AUFGABENLISTE ->
a) Welche Rechtsgeschäfte dürfen Kinder laut dem Forumstext über Autohäuser und minderjährige Käufer eingehen?
b) Schreib den Forumstext über Autohäuser und minderjährige Käufer im Anschluss an seinen letzten Satz weiter.

BEREITGESTELLTER TEXT ->
Da graust´s ´ner Sau. Autohäusern geht es im allgemeinen wirtschaftlich sowieso nicht so gut. Da ist es wohl purer Selbsterhaltungstrieb, dass sie keine Autos mehr an Kinder verkaufen. Die dürfen nämlich nur Rechtsgeschäfte zu ihrem lediglich rechtlichen Vorteil eingehen. Im dümmsten Fall hat das Autohaus dann seinen Teil des Kaufvertrags erfüllt - nämlich dem Kind das Eigentum am Auto verschafft - und noch keine Kohlen gesehen. Da es für die auch keine Rechtsgrundlage gibt und es mit unheimlichen Aufwand verbunden ist, wieder an das Auto zu kommen, wenn die Kindermafia es bereits nach Polen verscheuert hat, sind die Autohäuser von ganz alleine von Kindern als Zielgruppe abgekommen...




			
				Gast schrieb:
			
		

> Wieso ist es eigentlich völlig in Ordnung, daß sich 12jährige völlig offiziell und mit Segen der breiten Bevölkerungsmehrheit im Film ansehen können, wie Leben beendet wird, aber einen Riesenfaß aufgemacht wird, wenn gezeigt wird, wie man neues Leben macht?

GESPEICHERTE DATENSÄTZE ->
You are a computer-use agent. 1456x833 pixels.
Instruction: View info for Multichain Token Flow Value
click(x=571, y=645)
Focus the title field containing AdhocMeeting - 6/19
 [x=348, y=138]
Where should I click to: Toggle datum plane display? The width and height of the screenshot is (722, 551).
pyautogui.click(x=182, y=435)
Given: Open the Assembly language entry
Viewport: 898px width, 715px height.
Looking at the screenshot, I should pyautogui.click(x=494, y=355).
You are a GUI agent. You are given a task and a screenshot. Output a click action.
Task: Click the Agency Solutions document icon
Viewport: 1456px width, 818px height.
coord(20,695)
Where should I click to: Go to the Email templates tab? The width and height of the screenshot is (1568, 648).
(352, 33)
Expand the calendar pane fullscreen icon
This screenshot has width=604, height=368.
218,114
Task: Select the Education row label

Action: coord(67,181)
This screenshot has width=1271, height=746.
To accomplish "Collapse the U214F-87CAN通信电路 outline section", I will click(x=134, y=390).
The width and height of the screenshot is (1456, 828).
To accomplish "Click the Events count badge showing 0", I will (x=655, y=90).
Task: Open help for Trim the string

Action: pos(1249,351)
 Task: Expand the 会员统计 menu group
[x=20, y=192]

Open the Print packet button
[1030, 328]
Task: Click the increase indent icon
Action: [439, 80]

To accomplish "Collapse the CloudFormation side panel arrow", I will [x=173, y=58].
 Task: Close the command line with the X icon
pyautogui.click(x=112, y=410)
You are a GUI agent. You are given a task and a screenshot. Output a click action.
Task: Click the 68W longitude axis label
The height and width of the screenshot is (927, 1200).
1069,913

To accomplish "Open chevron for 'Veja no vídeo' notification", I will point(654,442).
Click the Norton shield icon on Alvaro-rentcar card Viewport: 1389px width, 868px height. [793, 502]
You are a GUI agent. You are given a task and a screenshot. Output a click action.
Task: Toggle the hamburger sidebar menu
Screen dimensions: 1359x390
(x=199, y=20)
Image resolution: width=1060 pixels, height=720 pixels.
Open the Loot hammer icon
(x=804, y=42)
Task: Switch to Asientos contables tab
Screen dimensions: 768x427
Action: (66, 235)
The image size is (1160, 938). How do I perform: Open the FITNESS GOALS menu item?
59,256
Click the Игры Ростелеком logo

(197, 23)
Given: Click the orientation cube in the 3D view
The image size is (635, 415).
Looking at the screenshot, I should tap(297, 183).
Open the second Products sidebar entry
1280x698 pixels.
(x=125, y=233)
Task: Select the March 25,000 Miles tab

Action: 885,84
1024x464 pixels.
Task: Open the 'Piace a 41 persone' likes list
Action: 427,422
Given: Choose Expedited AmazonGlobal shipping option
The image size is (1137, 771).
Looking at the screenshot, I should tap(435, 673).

ERWARTETE ANTWORTEN ->
a) Nur Rechtsgeschäfte zu ihrem lediglich rechtlichen Vorteil.

b)
Wenn Du berücksichtigst, *wie* das gezeigt wird, kann beides sowohl offen gezeigt werden, als auch FSK 18 sein...


Die Diskussion, wann, warum und wie Medien als pornographisches Material zu qualifizieren sind, ist ziemlich unsinnig. Sinn der betreffenden Gesetze, in denen sich Mr. Telecoin so vortrefflich auszukennen scheint ist letztlich immer der Schutz unserer Kinder. Was dem kleinen Fritz als wertvolle Hilfe zur Aufklärung dienen kann, mag den kleinen Max z. B. erst einmal völlig verstören und die kleine Lisa entsetzen. Unsere Kinder reagieren da gewiss unterschiedlich drauf. Der Schutz unserer Kinder als Gesamtgruppe steht ganz klar über den Interessen des Mr. Telecoin. Ähnlich wird im allgemeinen auch bei Missbrauchsverdacht verfahren. Bereits der *Verdacht* genügt, um den Eltern die Kinder durch das Jugendamt entziehen zu lassen.


----------



## Telecoin.de (18 März 2004)

@blumenwiese23

Bitte anständig diskutieren und nicht unsachlich werden, in dem man Kinderpornos und Tierpornos nennt. Diese haben mit dem normalen Begriff "Pornographie" nichts zu tun. 
Hier wird einzig und allein von der legalen Pornographie geredet.

@wibu
Das ist zwar auch meine persönliche Meinung.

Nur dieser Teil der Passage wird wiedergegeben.